__WORK REQUIRED__
The expected output is the line with "Image resolution: width=603" followed by every remaining line of the entries, all repeated exactly.

BEGIN DATA EXCERPTS

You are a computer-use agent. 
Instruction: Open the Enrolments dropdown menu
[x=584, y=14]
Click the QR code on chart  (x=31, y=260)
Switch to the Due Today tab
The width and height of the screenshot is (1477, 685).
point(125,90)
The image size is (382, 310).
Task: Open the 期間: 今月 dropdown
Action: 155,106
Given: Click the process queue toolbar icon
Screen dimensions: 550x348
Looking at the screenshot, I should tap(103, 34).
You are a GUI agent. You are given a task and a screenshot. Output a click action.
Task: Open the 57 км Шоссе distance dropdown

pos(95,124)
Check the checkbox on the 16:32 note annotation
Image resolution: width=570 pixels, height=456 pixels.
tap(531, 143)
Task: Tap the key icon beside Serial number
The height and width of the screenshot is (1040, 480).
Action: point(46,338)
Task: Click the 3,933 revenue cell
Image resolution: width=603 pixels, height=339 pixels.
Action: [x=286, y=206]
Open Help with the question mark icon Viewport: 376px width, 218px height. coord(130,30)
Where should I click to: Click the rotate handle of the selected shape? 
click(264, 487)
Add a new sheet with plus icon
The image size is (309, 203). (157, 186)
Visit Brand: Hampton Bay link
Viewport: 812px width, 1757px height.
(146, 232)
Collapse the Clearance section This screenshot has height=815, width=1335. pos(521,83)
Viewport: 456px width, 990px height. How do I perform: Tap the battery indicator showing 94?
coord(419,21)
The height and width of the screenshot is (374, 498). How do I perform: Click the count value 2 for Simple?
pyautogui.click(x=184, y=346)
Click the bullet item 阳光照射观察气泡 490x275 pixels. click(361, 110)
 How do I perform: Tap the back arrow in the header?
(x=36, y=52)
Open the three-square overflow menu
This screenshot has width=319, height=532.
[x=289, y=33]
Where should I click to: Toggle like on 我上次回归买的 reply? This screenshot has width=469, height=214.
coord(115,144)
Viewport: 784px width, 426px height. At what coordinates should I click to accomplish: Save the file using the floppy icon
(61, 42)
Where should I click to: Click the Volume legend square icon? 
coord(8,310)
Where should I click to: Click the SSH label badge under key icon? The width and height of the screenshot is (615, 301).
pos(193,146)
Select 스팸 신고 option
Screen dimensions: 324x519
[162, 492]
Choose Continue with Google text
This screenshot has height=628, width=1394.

END DATA EXCERPTS

__EXERCISE RESULT__
Image resolution: width=603 pixels, height=339 pixels.
Action: [x=286, y=206]
Open Help with the question mark icon Viewport: 376px width, 218px height. coord(130,30)
Where should I click to: Click the rotate handle of the selected shape? 
click(264, 487)
Add a new sheet with plus icon
The image size is (309, 203). (157, 186)
Visit Brand: Hampton Bay link
Viewport: 812px width, 1757px height.
(146, 232)
Collapse the Clearance section This screenshot has height=815, width=1335. pos(521,83)
Viewport: 456px width, 990px height. How do I perform: Tap the battery indicator showing 94?
coord(419,21)
The height and width of the screenshot is (374, 498). How do I perform: Click the count value 2 for Simple?
pyautogui.click(x=184, y=346)
Click the bullet item 阳光照射观察气泡 490x275 pixels. click(361, 110)
 How do I perform: Tap the back arrow in the header?
(x=36, y=52)
Open the three-square overflow menu
This screenshot has width=319, height=532.
[x=289, y=33]
Where should I click to: Toggle like on 我上次回归买的 reply? This screenshot has width=469, height=214.
coord(115,144)
Viewport: 784px width, 426px height. At what coordinates should I click to accomplish: Save the file using the floppy icon
(61, 42)
Where should I click to: Click the Volume legend square icon? 
coord(8,310)
Where should I click to: Click the SSH label badge under key icon? The width and height of the screenshot is (615, 301).
pos(193,146)
Select 스팸 신고 option
Screen dimensions: 324x519
[162, 492]
Choose Continue with Google text
This screenshot has height=628, width=1394.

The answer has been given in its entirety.